Rewrite every line of the records below as a Markdown table with the columns Row and Line, numbering the rows in order and omitting blank lines.

•••

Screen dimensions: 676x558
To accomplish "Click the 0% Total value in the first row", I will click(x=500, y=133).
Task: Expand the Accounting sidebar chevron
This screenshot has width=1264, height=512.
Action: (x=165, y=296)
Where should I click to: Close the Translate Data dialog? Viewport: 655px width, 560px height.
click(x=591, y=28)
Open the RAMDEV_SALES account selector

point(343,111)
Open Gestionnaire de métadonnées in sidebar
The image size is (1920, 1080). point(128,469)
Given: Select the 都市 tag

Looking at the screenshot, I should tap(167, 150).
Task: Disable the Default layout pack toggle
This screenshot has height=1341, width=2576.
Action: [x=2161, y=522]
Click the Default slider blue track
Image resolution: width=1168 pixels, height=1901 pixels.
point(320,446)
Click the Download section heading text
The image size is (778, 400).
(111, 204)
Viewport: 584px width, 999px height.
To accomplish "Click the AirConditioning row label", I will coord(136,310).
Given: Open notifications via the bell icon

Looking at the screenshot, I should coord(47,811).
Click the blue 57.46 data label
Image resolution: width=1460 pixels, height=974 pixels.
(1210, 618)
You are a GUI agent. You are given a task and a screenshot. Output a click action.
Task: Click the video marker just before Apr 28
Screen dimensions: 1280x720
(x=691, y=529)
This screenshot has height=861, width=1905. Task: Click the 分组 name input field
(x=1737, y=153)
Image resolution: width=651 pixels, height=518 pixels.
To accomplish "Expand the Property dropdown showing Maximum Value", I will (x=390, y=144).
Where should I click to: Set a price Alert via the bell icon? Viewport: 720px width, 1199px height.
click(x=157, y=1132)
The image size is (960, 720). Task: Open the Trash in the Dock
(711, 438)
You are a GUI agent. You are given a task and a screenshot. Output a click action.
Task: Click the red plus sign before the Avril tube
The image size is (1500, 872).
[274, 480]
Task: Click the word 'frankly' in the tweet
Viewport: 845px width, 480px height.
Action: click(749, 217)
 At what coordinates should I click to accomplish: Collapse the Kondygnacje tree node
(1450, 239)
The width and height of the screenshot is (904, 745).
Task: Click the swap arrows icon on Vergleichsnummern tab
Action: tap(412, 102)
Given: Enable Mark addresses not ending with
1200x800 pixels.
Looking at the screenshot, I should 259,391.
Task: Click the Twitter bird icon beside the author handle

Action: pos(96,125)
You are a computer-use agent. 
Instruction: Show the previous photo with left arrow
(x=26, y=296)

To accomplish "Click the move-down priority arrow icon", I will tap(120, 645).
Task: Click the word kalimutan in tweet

•••

**Solved problem**:
| Row | Line |
|---|---|
| 1 | Screen dimensions: 676x558 |
| 2 | To accomplish "Click the 0% Total value in the first row", I will click(x=500, y=133). |
| 3 | Task: Expand the Accounting sidebar chevron |
| 4 | This screenshot has width=1264, height=512. |
| 5 | Action: (x=165, y=296) |
| 6 | Where should I click to: Close the Translate Data dialog? Viewport: 655px width, 560px height. |
| 7 | click(x=591, y=28) |
| 8 | Open the RAMDEV_SALES account selector |
| 9 | point(343,111) |
| 10 | Open Gestionnaire de métadonnées in sidebar |
| 11 | The image size is (1920, 1080). point(128,469) |
| 12 | Given: Select the 都市 tag |
| 13 | Looking at the screenshot, I should tap(167, 150). |
| 14 | Task: Disable the Default layout pack toggle |
| 15 | This screenshot has height=1341, width=2576. |
| 16 | Action: [x=2161, y=522] |
| 17 | Click the Default slider blue track |
| 18 | Image resolution: width=1168 pixels, height=1901 pixels. |
| 19 | point(320,446) |
| 20 | Click the Download section heading text |
| 21 | The image size is (778, 400). |
| 22 | (111, 204) |
| 23 | Viewport: 584px width, 999px height. |
| 24 | To accomplish "Click the AirConditioning row label", I will coord(136,310). |
| 25 | Given: Open notifications via the bell icon |
| 26 | Looking at the screenshot, I should coord(47,811). |
| 27 | Click the blue 57.46 data label |
| 28 | Image resolution: width=1460 pixels, height=974 pixels. |
| 29 | (1210, 618) |
| 30 | You are a GUI agent. You are given a task and a screenshot. Output a click action. |
| 31 | Task: Click the video marker just before Apr 28 |
| 32 | Screen dimensions: 1280x720 |
| 33 | (x=691, y=529) |
| 34 | This screenshot has height=861, width=1905. Task: Click the 分组 name input field |
| 35 | (x=1737, y=153) |
| 36 | Image resolution: width=651 pixels, height=518 pixels. |
| 37 | To accomplish "Expand the Property dropdown showing Maximum Value", I will (x=390, y=144). |
| 38 | Where should I click to: Set a price Alert via the bell icon? Viewport: 720px width, 1199px height. |
| 39 | click(x=157, y=1132) |
| 40 | The image size is (960, 720). Task: Open the Trash in the Dock |
| 41 | (711, 438) |
| 42 | You are a GUI agent. You are given a task and a screenshot. Output a click action. |
| 43 | Task: Click the red plus sign before the Avril tube |
| 44 | The image size is (1500, 872). |
| 45 | [274, 480] |
| 46 | Task: Click the word 'frankly' in the tweet |
| 47 | Viewport: 845px width, 480px height. |
| 48 | Action: click(749, 217) |
| 49 |  At what coordinates should I click to accomplish: Collapse the Kondygnacje tree node |
| 50 | (1450, 239) |
| 51 | The width and height of the screenshot is (904, 745). |
| 52 | Task: Click the swap arrows icon on Vergleichsnummern tab |
| 53 | Action: tap(412, 102) |
| 54 | Given: Enable Mark addresses not ending with |
| 55 | 1200x800 pixels. |
| 56 | Looking at the screenshot, I should 259,391. |
| 57 | Task: Click the Twitter bird icon beside the author handle |
| 58 | Action: pos(96,125) |
| 59 | You are a computer-use agent.  |
| 60 | Instruction: Show the previous photo with left arrow |
| 61 | (x=26, y=296) |
| 62 | To accomplish "Click the move-down priority arrow icon", I will tap(120, 645). |
| 63 | Task: Click the word kalimutan in tweet |